[Start of section]

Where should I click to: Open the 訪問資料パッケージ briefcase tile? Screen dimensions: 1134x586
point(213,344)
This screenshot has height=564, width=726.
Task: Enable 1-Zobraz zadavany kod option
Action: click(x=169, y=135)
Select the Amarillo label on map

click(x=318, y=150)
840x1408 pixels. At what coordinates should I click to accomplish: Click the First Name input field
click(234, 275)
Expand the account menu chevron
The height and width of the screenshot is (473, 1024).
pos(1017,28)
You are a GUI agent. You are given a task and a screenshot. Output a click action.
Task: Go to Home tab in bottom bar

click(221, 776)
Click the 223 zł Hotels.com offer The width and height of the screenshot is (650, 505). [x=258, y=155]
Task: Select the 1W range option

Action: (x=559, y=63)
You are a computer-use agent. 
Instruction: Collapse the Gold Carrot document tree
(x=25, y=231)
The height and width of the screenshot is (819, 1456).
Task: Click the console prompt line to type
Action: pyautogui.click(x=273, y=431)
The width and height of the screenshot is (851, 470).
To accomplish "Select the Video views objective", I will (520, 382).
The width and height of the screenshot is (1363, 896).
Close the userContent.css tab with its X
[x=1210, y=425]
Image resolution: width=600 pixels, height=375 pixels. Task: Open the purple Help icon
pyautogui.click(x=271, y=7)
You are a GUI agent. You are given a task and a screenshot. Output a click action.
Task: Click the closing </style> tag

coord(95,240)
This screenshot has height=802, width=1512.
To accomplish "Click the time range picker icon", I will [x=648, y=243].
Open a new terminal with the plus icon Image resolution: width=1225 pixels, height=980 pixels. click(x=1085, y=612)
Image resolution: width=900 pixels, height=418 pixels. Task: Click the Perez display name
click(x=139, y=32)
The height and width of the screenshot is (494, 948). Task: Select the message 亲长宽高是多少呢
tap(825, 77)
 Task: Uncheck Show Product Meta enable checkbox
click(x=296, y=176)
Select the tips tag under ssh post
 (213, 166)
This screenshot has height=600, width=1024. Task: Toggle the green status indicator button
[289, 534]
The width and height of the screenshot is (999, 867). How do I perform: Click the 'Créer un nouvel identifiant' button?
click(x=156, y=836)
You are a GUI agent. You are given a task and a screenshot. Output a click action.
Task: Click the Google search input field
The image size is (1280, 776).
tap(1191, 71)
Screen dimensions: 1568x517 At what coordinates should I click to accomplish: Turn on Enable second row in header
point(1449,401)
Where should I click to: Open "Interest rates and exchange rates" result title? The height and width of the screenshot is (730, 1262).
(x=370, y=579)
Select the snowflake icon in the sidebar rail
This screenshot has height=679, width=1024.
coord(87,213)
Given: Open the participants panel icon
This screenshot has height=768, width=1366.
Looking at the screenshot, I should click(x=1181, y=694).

[End of section]

● **Problem details**
Print the listing above in its entirety, with every line exact.

● **Task answer**
Where should I click to: Open the 訪問資料パッケージ briefcase tile? Screen dimensions: 1134x586
point(213,344)
This screenshot has height=564, width=726.
Task: Enable 1-Zobraz zadavany kod option
Action: click(x=169, y=135)
Select the Amarillo label on map

click(x=318, y=150)
840x1408 pixels. At what coordinates should I click to accomplish: Click the First Name input field
click(234, 275)
Expand the account menu chevron
The height and width of the screenshot is (473, 1024).
pos(1017,28)
You are a GUI agent. You are given a task and a screenshot. Output a click action.
Task: Go to Home tab in bottom bar

click(221, 776)
Click the 223 zł Hotels.com offer The width and height of the screenshot is (650, 505). [x=258, y=155]
Task: Select the 1W range option

Action: (x=559, y=63)
You are a computer-use agent. 
Instruction: Collapse the Gold Carrot document tree
(x=25, y=231)
The height and width of the screenshot is (819, 1456).
Task: Click the console prompt line to type
Action: pyautogui.click(x=273, y=431)
The width and height of the screenshot is (851, 470).
To accomplish "Select the Video views objective", I will (520, 382).
The width and height of the screenshot is (1363, 896).
Close the userContent.css tab with its X
[x=1210, y=425]
Image resolution: width=600 pixels, height=375 pixels. Task: Open the purple Help icon
pyautogui.click(x=271, y=7)
You are a GUI agent. You are given a task and a screenshot. Output a click action.
Task: Click the closing </style> tag

coord(95,240)
This screenshot has height=802, width=1512.
To accomplish "Click the time range picker icon", I will [x=648, y=243].
Open a new terminal with the plus icon Image resolution: width=1225 pixels, height=980 pixels. click(x=1085, y=612)
Image resolution: width=900 pixels, height=418 pixels. Task: Click the Perez display name
click(x=139, y=32)
The height and width of the screenshot is (494, 948). Task: Select the message 亲长宽高是多少呢
tap(825, 77)
 Task: Uncheck Show Product Meta enable checkbox
click(x=296, y=176)
Select the tips tag under ssh post
 (213, 166)
This screenshot has height=600, width=1024. Task: Toggle the green status indicator button
[289, 534]
The width and height of the screenshot is (999, 867). How do I perform: Click the 'Créer un nouvel identifiant' button?
click(x=156, y=836)
You are a GUI agent. You are given a task and a screenshot. Output a click action.
Task: Click the Google search input field
The image size is (1280, 776).
tap(1191, 71)
Screen dimensions: 1568x517 At what coordinates should I click to accomplish: Turn on Enable second row in header
point(1449,401)
Where should I click to: Open "Interest rates and exchange rates" result title? The height and width of the screenshot is (730, 1262).
(x=370, y=579)
Select the snowflake icon in the sidebar rail
This screenshot has height=679, width=1024.
coord(87,213)
Given: Open the participants panel icon
This screenshot has height=768, width=1366.
Looking at the screenshot, I should click(x=1181, y=694).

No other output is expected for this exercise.